Impulse

Everything About Fiction You Never Wanted to Know.

Impulse is a verse novel by Ellen Hopkins, centering around main protagonists Vanessa, Conner and Tony. All three meet at Aspen Springs, a Residential Treatment Center for minors. The whole novel follows their stay at the center for approximately one year, also serving out flashbacks from the perspective of each of the characters to show what led to their suicide attempts, and, ultimately, how they got there.

Not related to a Digital Distribution service known as Impulse that sells videogames, or the DC Comics hero named Impulse.

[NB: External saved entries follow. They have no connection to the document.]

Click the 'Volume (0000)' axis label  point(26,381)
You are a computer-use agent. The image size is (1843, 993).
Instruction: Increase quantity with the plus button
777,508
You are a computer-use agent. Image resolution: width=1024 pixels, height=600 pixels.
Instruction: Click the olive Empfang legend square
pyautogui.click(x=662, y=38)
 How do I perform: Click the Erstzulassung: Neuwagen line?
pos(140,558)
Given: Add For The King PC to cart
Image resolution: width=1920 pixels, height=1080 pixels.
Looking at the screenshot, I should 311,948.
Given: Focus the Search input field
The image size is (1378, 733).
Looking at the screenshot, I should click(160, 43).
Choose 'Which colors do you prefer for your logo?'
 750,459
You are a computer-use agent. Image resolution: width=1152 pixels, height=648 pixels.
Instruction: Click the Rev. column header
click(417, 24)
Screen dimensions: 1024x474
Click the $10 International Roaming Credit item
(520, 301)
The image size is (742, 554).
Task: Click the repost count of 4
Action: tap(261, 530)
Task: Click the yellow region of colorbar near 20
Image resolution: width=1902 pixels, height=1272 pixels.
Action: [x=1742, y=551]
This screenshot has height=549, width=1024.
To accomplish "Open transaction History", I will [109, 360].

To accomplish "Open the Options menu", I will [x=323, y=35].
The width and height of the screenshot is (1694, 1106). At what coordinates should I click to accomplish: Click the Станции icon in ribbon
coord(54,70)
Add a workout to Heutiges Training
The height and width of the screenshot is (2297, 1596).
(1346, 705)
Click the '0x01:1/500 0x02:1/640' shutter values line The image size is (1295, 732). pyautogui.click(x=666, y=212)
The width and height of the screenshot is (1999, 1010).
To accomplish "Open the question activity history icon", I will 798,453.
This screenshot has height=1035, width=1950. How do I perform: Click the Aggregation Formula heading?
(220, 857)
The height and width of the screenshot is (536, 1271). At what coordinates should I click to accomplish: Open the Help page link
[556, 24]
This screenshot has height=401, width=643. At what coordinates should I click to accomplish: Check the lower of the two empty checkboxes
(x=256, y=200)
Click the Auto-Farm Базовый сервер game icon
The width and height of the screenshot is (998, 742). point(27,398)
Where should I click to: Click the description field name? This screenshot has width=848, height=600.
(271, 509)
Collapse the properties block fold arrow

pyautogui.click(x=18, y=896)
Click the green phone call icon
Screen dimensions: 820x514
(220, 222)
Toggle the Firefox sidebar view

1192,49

Tropes used in Impulse include:


  • Always Second Best: Conner to his twin sister in the eyes of his parents. Also seemed he was beginning to take this view of himself compared to his sister, too...
  • Bi the Way: Tony
  • Bittersweet Ending: Both Tony and Vanessa resolve to work on their respective issues and also become a couple, right before Conner jumps off a cliff and dies.
  • Complete Monster: Tony's mom, all the way. Her massive jerkfest is what made his father leave in the first place before he was born. Just for a taste, she tells her eight-year-old son that he's lying when he tries to tell her he was raped, saying that 'you probably did it to yourself, faggot'. The nicest things she has done in her life seem to be stopping by for a few brief moments to pick Tony up from juvie, and kicking Tony out for no apparent reason simply because this means he won't be near her anymore. Turns out, she didn't even show the least bit of interest when she found out her son tried to kill himself. His dad was the one who did. At one point, Tony even wonders how he made it through infancy.
    • Actually, Tony mentions in the narrative that his mother was murdered by one of her boyfriends prior to the events of the novel.
  • Driven to Suicide: What got each of the main characters into Aspen Springs. In the end Conner plays this straight and goes through with it after realizing that things with his parents are never going to improve.
  • Lonely Rich Kid: Conner.
  • Missing Mom: Vanessa's mother.
  • Rape as Backstory: Both Conner and Tony had very crappy examples happen to them during their childhoods. Conner is the rare female-male example, taken seriously. His rape at a young age by his nanny contributes to his attraction to older woman, along with his unloving parents
  • Double Standard Rape (Male on Male): Subverted. unless you find a small, cute, adorable child being brutally raped funny, you sicko.
  • Rape Is Love: Becomes extremely depressing in Conner's case. Conner is the only one who views it as this. It's strongly implied that he only views it as love because he is so utterly unloved by both of his parents, particularly his mother. Even goes so far as him being jealous of his nanny's real boyfriend, and attempting a PG Murder the Hypotenuse by telling said hypotenuse about their earth-shattering love. It doesn't go so well. Also, he blames himself for her subsequent suicide, even going as far as to say that he killed someone when he finally explains it all.
  • Rape Is Ok When It Is Female On Male: Subverted. Conner's rape is taken very seriously, and is part of the reason he's at Aspen Springs in the first place. However he seems to view it more as an act of love. To which his therapist responds he was, like, 12.
  • Rape and Switch: Tony. His first sexual experience was being raped by his mother's boyfriend at about eight, and she tells him he did it to himself because he's gay. After which he goes to juvie for shooting the guy in the face. He implies that juvie was full of fail. At some point, he decided he was gay, not seeming to get that being raped is not being loved as all his sexual encounters in his entire life seem to be rape or sexual assault. Also, Tony didn't even think that their was a possibility that he could be attracted to women, much less be bi. Turns out he is. At the same time, subverted because Tony is, in fact, told there is absolutely NO SCIENTIFIC PROOF that this trope can even happen by his therapist, and that no one knows what EXACTLY influences sexual preference.
  • Self-Harm: Vanessa.
  • Invisible to Gaydar: Tony. Until Vanessa cures him with her hotness.
  • Unable to Cry: Tony, after Conner kills himself.